>>>

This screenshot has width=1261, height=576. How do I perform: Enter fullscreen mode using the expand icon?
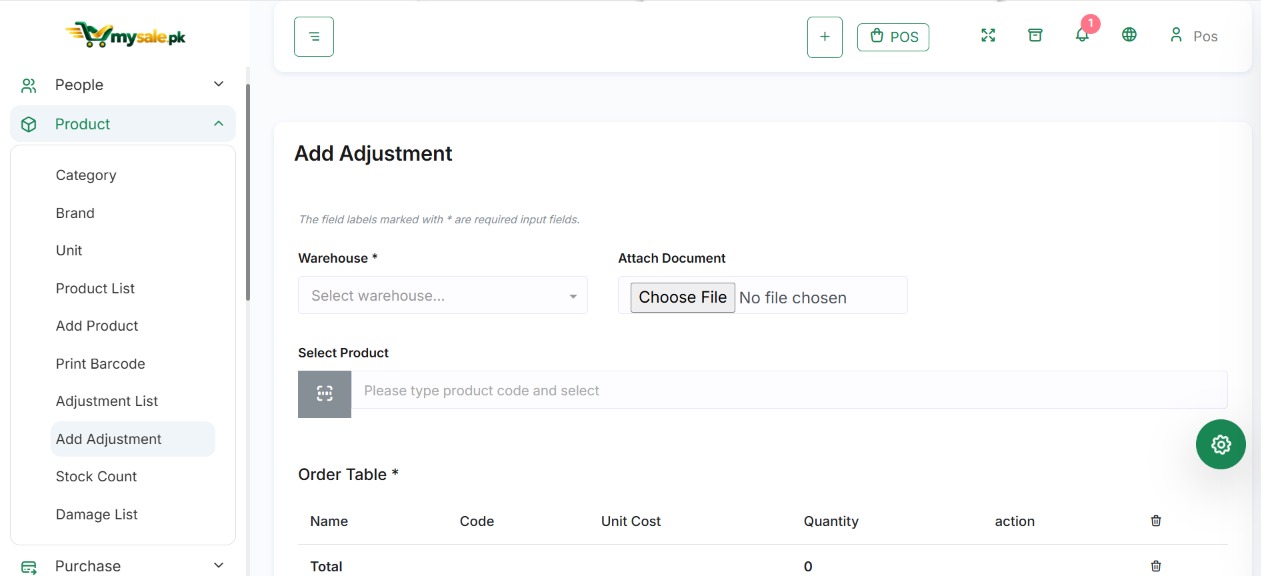[x=988, y=35]
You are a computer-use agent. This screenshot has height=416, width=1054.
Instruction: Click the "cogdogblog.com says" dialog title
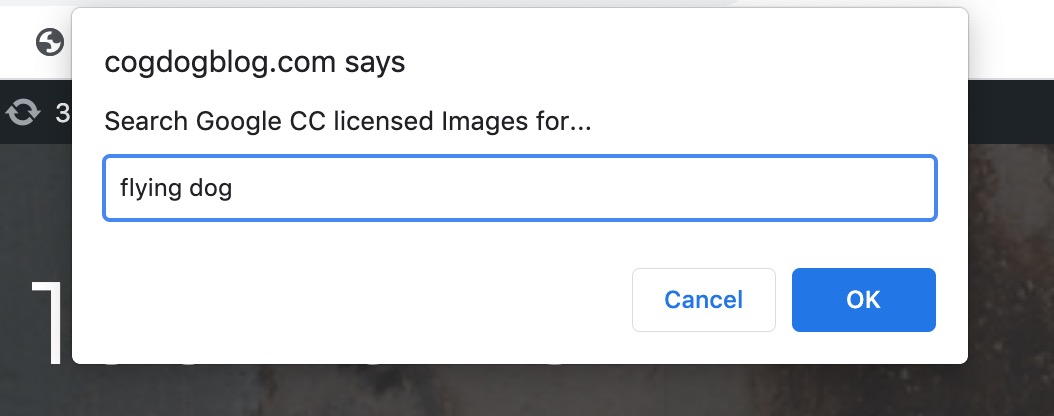tap(255, 63)
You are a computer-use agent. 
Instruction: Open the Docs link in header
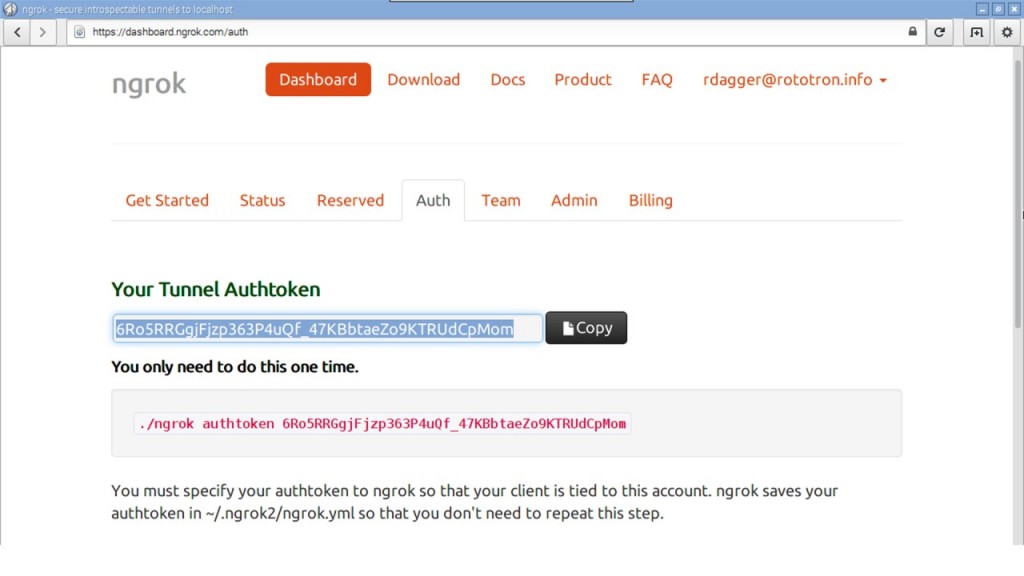[507, 80]
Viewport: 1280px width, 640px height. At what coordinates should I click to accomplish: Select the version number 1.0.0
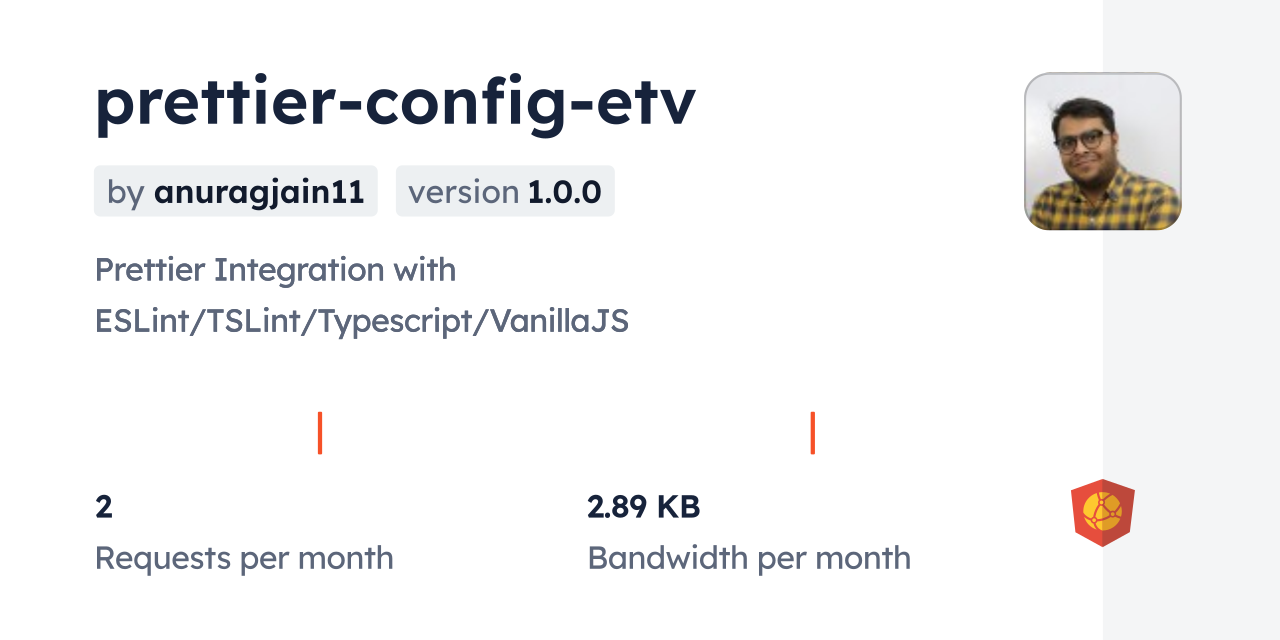pos(564,192)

<<<

Exercise aim:
Find the lines above that contain the word "computer" and copy each one.

Expected answer:
You are a computer-use agent. This screenshot has height=416, width=1054.
You are a computer-use agent. 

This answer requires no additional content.